6. Connectivity Data

(a) As between the parties, title to, and all Intellectual Property Rights associated with, the Connectivity Data vests in the Customer upon creation, and Kallipr absolutely and unconditionally assigns to the Customer, all Intellectual Property Rights associated with the Connectivity Data that vests in Kallipr immediately upon creation, free of all encumbrances and third party rights.

(b) The Customer:

(i) grants to Kallipr a royalty-free, non-exclusive, non-transferable licence for the Term to use the Connectivity Data only to the extent required to perform its obligations under a Quote. This licence may be sublicensed by Kallipr for the purpose set out in the foregoing to the third party supplier, but otherwise does include the right to grant a further sub-licence to any other party, except with the prior written consent of the Customer which must not be unreasonably withheld; and

(ii) agrees and acknowledges that Kallipr and the third party supplier:

(A) are not responsible for the back-up of any Connectivity Data in connection with the Connectivity Services; and

(B) will not be liable to the Customer for any loss, destruction or other damage caused by the Customer failing to back-up the Connectivity Data.

7. Suspension

(a) Provided that Kallipr gives the Customer reasonable prior written notice (and subject always to clause 7(b) of this Annexure A), the Customer acknowledges that access to the Connectivity Services may be suspended by Kallipr if the Customer materially breaches this Annexure A.

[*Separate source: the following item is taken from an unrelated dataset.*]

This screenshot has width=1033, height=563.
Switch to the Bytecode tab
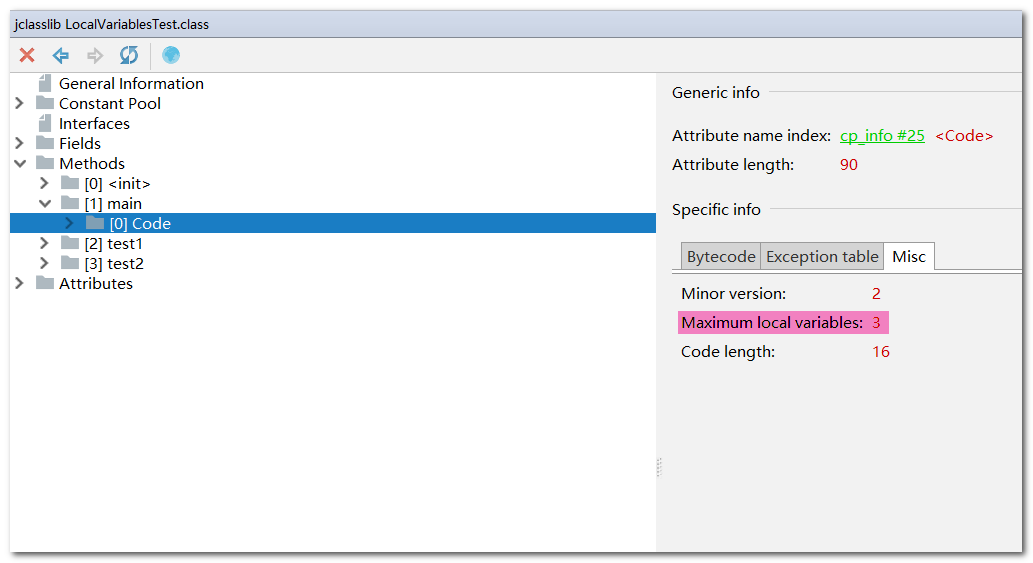point(721,256)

(b) Kallipr will not be required to give prior notice under clause 7(a) of this Annexure A (but will be required to give notice immediately to the Customer on suspension) where Kallipr, acting reasonably, forms the view that any delay in suspending the Connectivity Services may result in Kallipr suffering material damage or liability.

8. Termination

(a) In addition to clause 11.4, Kallipr may suspend or terminate the Customer’s receipt of the Connectivity Services if Kallipr’s third party supplier suspends or terminates the Connectivity Services for any reason.

(b) In addition to clause 11.5, if the Connectivity Services are terminated prior to the end of the Term for any reason, the Customer must pay any Early Termination Charges to Kallipr on demand.

9. Indemnity

(a) The Customer indemnifies, and agrees to keep indemnified, Kallipr from and against any claims by a third party (including without limitation the third party supplier) arising from or in connection with the Connectivity Services.

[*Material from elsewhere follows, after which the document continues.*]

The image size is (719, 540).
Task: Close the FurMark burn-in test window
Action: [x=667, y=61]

(b) This clause 9 of this Annexure A survives termination or expiration of these Terms.

10. Exclusions

In addition to clause 14.1(e):

(a) Kallipr makes no representations and provides no warranties:

(i) about the provision of the Connectivity Services beyond its obligation to coordinate the Connectivity Services set out in clause 3 of this Annexure A;

(ii) that the Connectivity Services will be uninterrupted, error free, free of all defects, secure, timely, meet the Customer’s requirements or be fit for any particular purpose or function;

(iii) that the Connectivity Services will not contain viruses or other malicious software, code or scripts;

(iv) that the Connectivity Services will be available at all times; or

(v) that any documentation provided in connection with the Connectivity Services is complete, accurate or sufficient to explain the Connectivity Services;

(b) Kallipr shall not be liable to the Customer to the extent that any Connectivity Services are terminated or modified, or any additional fees or amounts are payable, as a result of a breach by the Customer of the Third Party Supplier Terms; and

(c) to the extent that any liability arising under these Terms in relation to the Service Levels, the parties agree that any service credits set out in the relevant Quote (if any) will be the Customer’s sole and exclusive remedy as against Kallipr for such liability.